Visualisasi sederhana hubungan vital antara ibu dan janin melalui ari-ari.
Tata Cara Pengelolaan yang Dianjurkan
Mengikuti tradisi Islam yang telah berkembang, penanganan ari-ari yang paling dianjurkan adalah menguburnya di tanah. Tindakan ini mengandung beberapa makna filosofis:
- Pengembalian kepada Asal: Mengubur ari-ari di tanah adalah simbol pengembalian materi biologis ke bumi, sesuai dengan konsep bahwa manusia berasal dari tanah dan akan kembali kepadanya (Inna lillahi wa inna ilayhi raji'un).
- Menjaga Kebersihan: Penguburan mencegah organ tersebut terpapar atau dihinakan oleh orang lain.
- Simbol Kedekatan: Beberapa ulama menganjurkan agar ari-ari dikubur di halaman rumah tempat anak itu lahir, sebagai simbol bahwa bagian dari dirinya akan selalu "berakar" di tempat kelahirannya. Namun, ini bukan kewajiban mutlak.
Proses Penguburan
Proses yang umum dilakukan meliputi:
- Pembersihan: Ari-ari harus dibersihkan dari darah atau cairan yang tersisa seperlunya, menggunakan air bersih, demi menjaga kehormatan.

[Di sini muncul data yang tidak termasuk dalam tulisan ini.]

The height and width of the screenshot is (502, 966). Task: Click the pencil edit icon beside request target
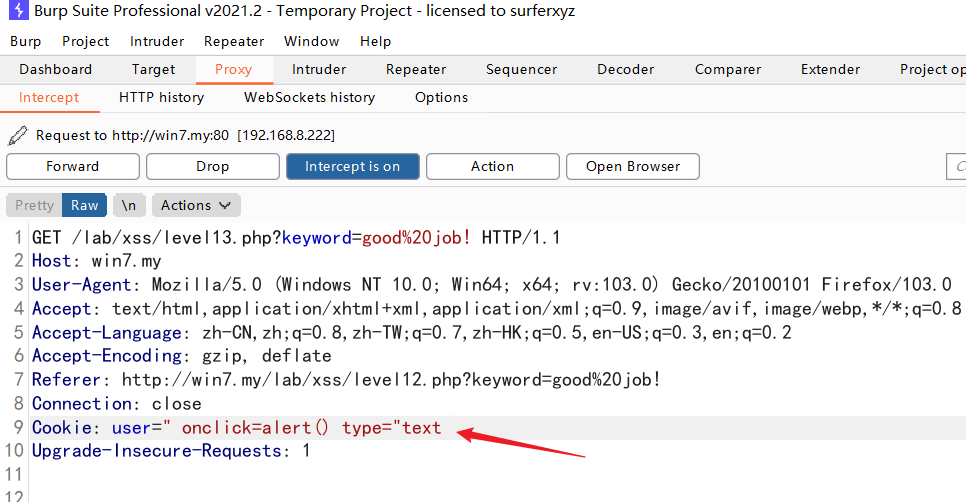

- Pembungkusan: Setelah bersih, ari-ari dibungkus dengan kain putih yang bersih.
- Penguburan: Ari-ari kemudian dikubur di tempat yang layak, biasanya sedalam satu jengkal (sekitar 20-30 cm), dan ditutup kembali dengan tanah.
Perbedaan Pandangan dan Praktik Budaya
Penting untuk dicatat bahwa meskipun prinsip dasarnya adalah penghormatan dan penguburan, detail pelaksanaannya dapat bervariasi antar budaya dan mazhab fikih. Beberapa praktik lokal mungkin menambahkan ritual seperti membaca doa tertentu saat penguburan atau menaburi bunga. Dalam Islam, selama inti dari tindakan tersebut adalah kebersihan dan niat baik untuk menghormati, maka praktik tersebut selama tidak mengandung unsur syirik atau bid'ah yang menyesatkan, umumnya dapat ditoleransi sebagai bentuk kebiasaan yang baik (urf hasanah).
Intinya, ari-ari adalah bagian yang menunjukkan kebesaran ciptaan Allah SWT. Perlakuannya harus mencerminkan kesadaran bahwa proses kelahiran adalah anugerah besar. Dengan memperlakukannya secara hormat melalui penguburan yang layak, umat Islam menunjukkan rasa syukur dan penghormatan terhadap proses kehidupan itu sendiri. Ini adalah bentuk ketelitian (wara') dalam beragama, yakni menjauhi hal-hal yang mungkin dipandang kurang pantas meskipun tidak secara eksplisit dilarang.